* TASK STATEMENT:
Find the line that contains "Where should I" in the records below, then repeat exactly that line and each one after it, leaving pictures out.

____________________

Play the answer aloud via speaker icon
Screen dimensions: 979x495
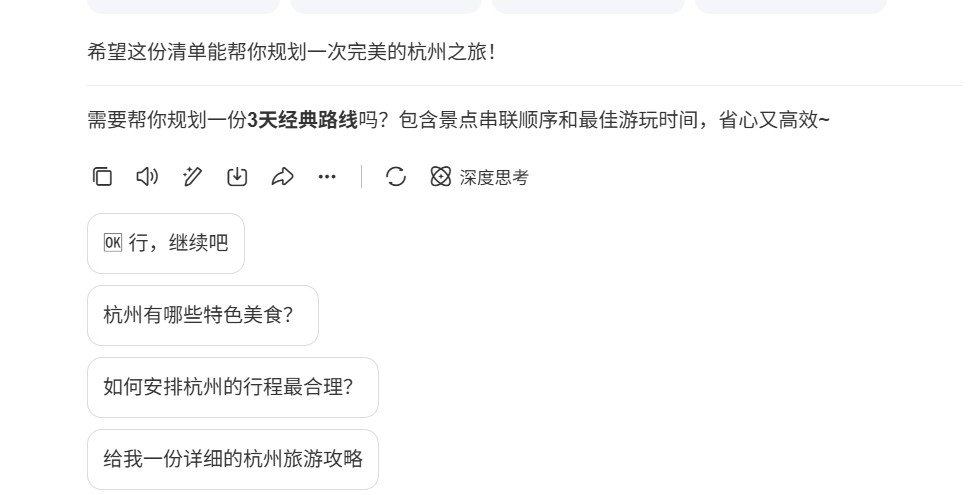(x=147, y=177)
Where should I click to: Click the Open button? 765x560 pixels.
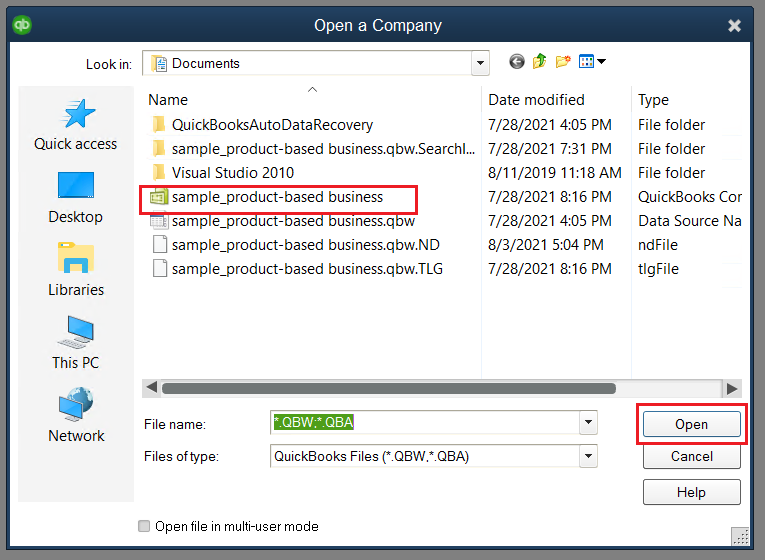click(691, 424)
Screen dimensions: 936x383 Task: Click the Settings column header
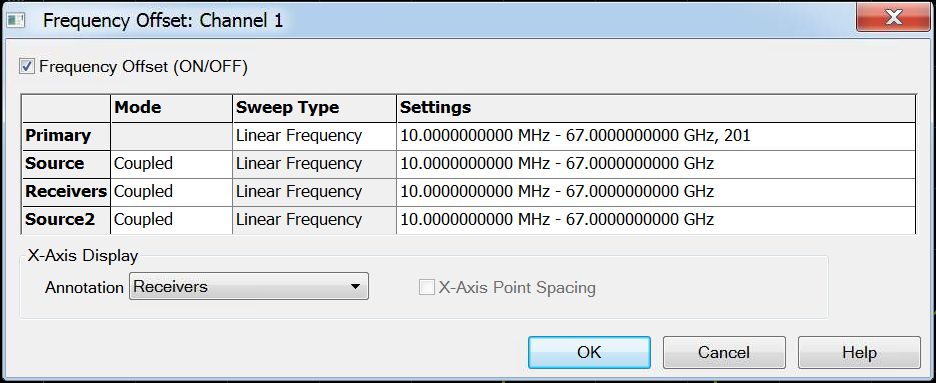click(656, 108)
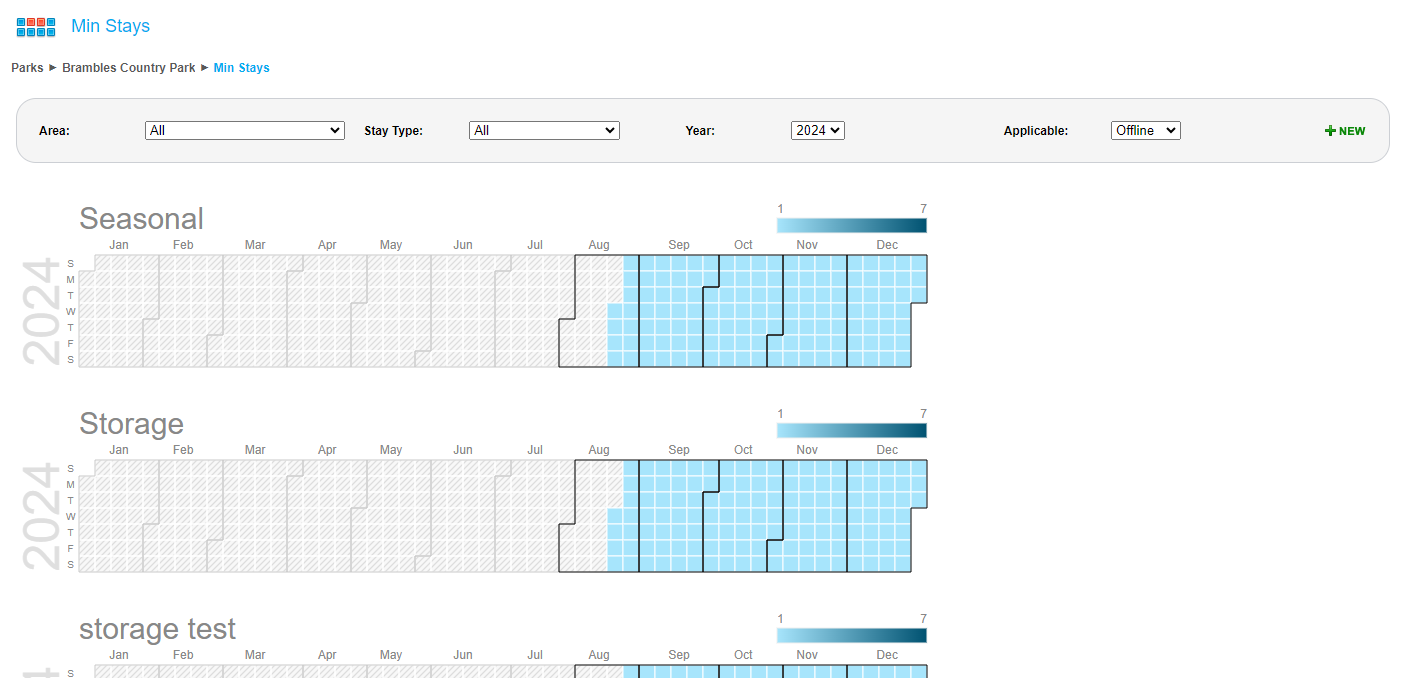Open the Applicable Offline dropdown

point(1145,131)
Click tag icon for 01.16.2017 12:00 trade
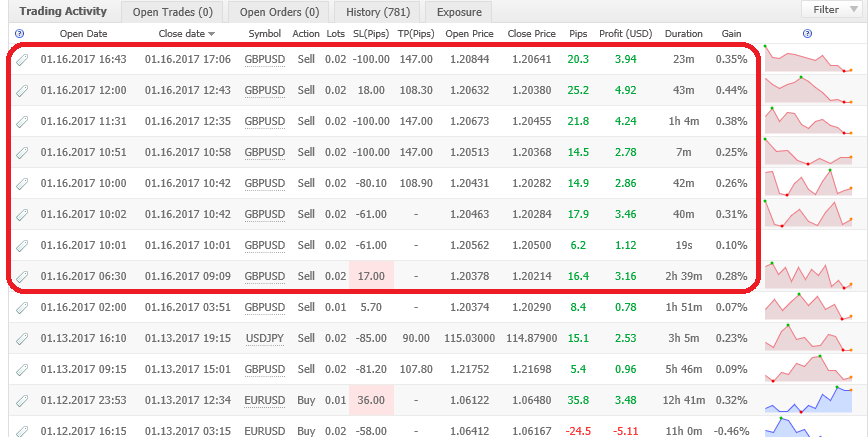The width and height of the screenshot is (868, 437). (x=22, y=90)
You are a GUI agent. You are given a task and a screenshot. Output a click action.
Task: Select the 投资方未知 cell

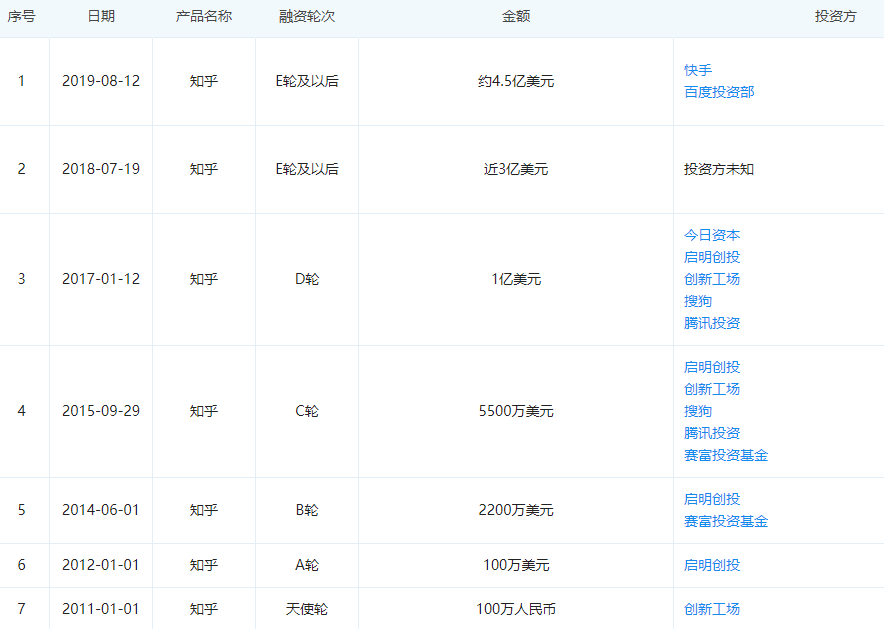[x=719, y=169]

____________________

* REPLY TO THE EXERCISE:
Where should I click to: Click the Open button? 765x560 pixels.
click(691, 424)
Screen dimensions: 936x383 Task: Click the Settings column header
click(656, 108)
Open the Applicable Offline dropdown

point(1145,131)
Click tag icon for 01.16.2017 12:00 trade
The width and height of the screenshot is (868, 437). (x=22, y=90)
You are a GUI agent. You are given a task and a screenshot. Output a click action.
Task: Select the 投资方未知 cell

[x=719, y=169]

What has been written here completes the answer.